In mathematical writing, I've often seen people use the expression 'Then are equivalent' to introduce a list of conditions that are logically equivalent to each other (and I've used it myself a few times). E.g., here is an excerpt from the bottom of p. 6 (right column) in a 2015 open-access article from Nature Communications (I'm not sure about the nationality of the authors, though):
Proposition II. [...]. Then are equivalent
(1) For a large enough $A$, and corresponding $A'$, there exists a trace-preserving unital map [...] such that [...].
(2) For a large enough $B$, and large enough $B'$, there exists a trace-nonincreasing subunital map [...] such that [...].

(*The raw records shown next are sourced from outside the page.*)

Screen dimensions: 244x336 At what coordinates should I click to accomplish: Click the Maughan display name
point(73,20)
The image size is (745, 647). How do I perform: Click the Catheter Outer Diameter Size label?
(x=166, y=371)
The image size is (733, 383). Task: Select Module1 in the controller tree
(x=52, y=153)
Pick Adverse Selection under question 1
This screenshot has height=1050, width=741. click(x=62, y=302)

And here is another example, from p. 253 in a paper of W.-D. Heinrichs (a German scholar) appeared in Publ. RIMS, Kyoto Univ., Vol. 33 (1997), 241-255:
Theorem 4.8. [...]. Then are equivalent:
[...] satisfies the density condition (DC).
[...] satisfies the strong dual density condition by operator (SDDCO).

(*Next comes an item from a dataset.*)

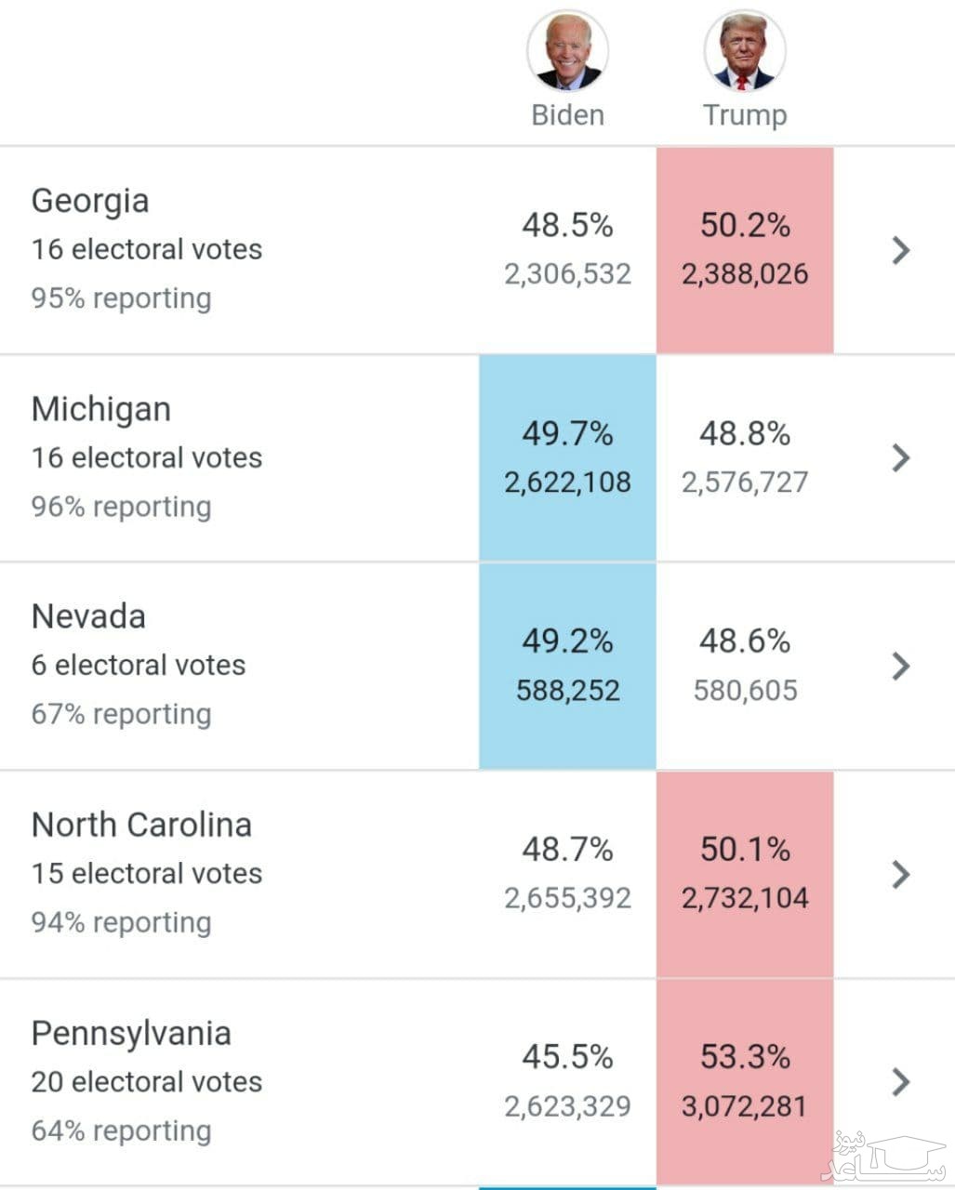Click Trump's portrait photo
Image resolution: width=955 pixels, height=1190 pixels.
pos(744,52)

[...] is a bornological (DFO)-space.
But I'm a non-native speaker, and a colleague from the US has recently questioned the correctness of the expression, arguing that he finds it "strange, and possibly ungrammatical."
I'd say that the expression is not so uncommon in (mathematical) papers authored or co-authored by native speakers, but I don't have sufficiently robust statistics to advocate for it. So I'd appreciate to hear from the forum on this issue.